Seydou Keïta

Bamako, Mali (1921–2001). Self-educated photographer, Keïta opened a studio in Bamako in 1948. Specialized in portraits, photographing the entire Malian society in the tradition from French colony into independent capital. Initially formed by his father to become a carpenter, Keïta contacted with photography in 1935, through a Kodak Brownie Flash offered by an uncle, embarking professionally in this way. His first solo exhibition was in 1994, in Paris, at the Fondation Cartier, following several others around the world. Today is universally known as the father of African photography and considered one of the greatest photographers of the XXst century. 

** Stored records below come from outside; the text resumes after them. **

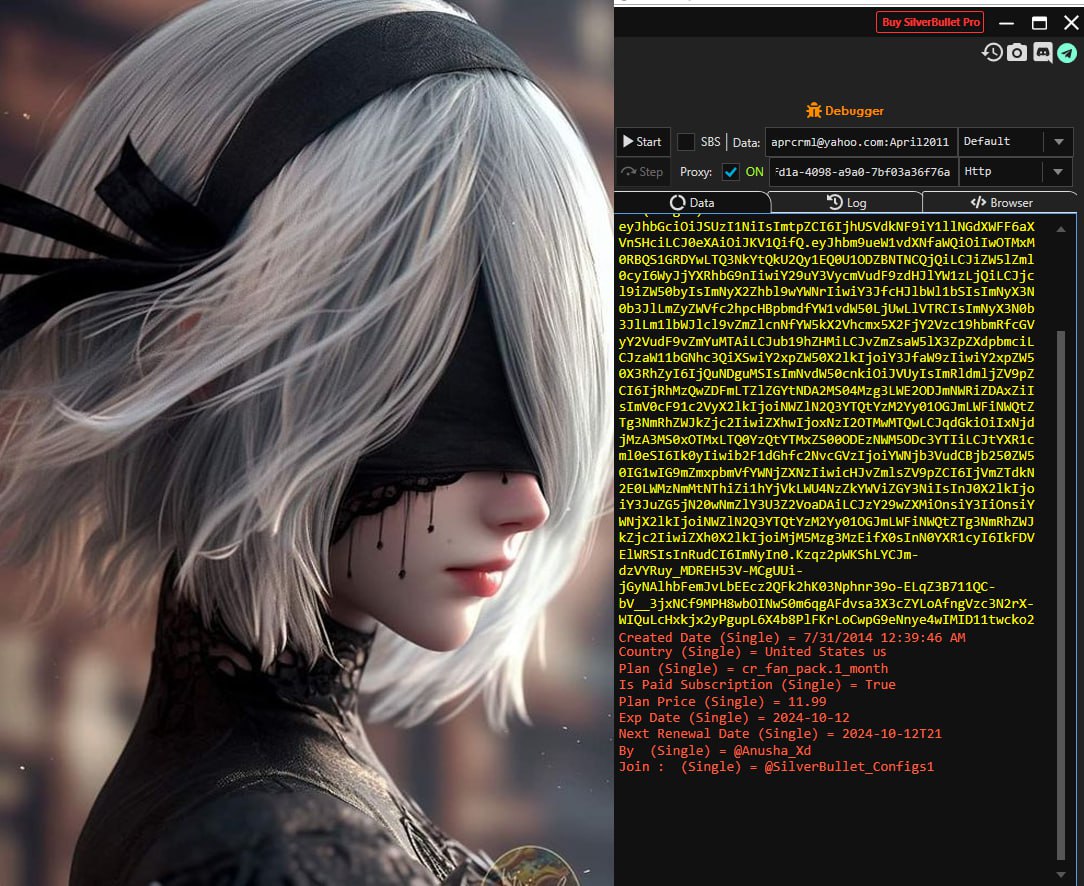1084x886 pixels.
Task: Click the Buy SilverBullet Pro button
Action: coord(930,22)
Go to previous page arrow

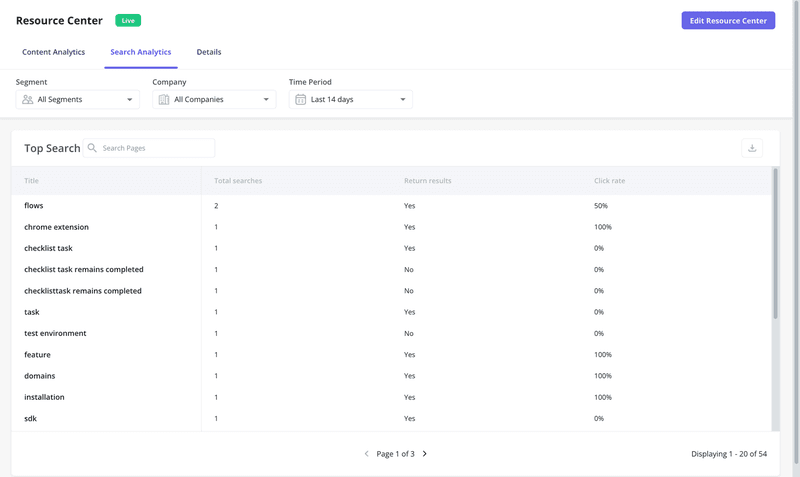pos(366,454)
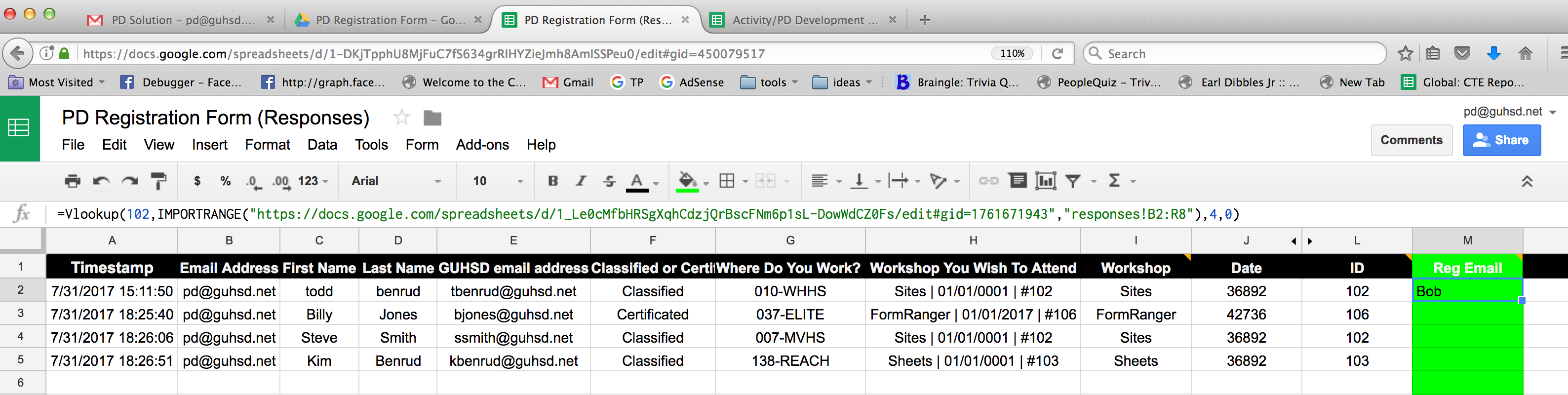1568x395 pixels.
Task: Open the Arial font dropdown
Action: (395, 181)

Among his solo exhibitions are: “African Art Now: Masterpieces from the Jean Pigozzi Collection”, National Museum of African Art, Washington, D.C., 2006; “Keïta and Malick Sidibé”, The Sheldon Art Galleries, St. Louis, 2005; “5th Rencontres de la Photographie Africaine”, Bamako, Mali, 2003; “Rites Sacrés/Rites Profanes”, Maison Africaine de la Photographie, Bamako, Mali, 2003; “The Short Century: Independence and Liberation Movements in Africa, 1945 – 1994″, P.S.1, New York, 2001; “Flash Afrique: Fotografie aus Westafrika, Kunsthalle”, Vienna, Germany, 2001; “Voilà, Le Monde Dans La Tête”, Musée d’Art Moderne de la Ville de Paris, Paris, France, 2000; “PhotoEspaña 99″, Madrid, Spain, 1999; “Roteiros, Roteiros, Roteiros, Roteiros, Roteiros”, XXIV Bienal de São Paulo, São Paulo, Brazil, 1998; “Seydou Keïta: Portraits de 1949 à 1964″, Fondation Cartier pour l’Art Contemporain, Paris, France, 1994.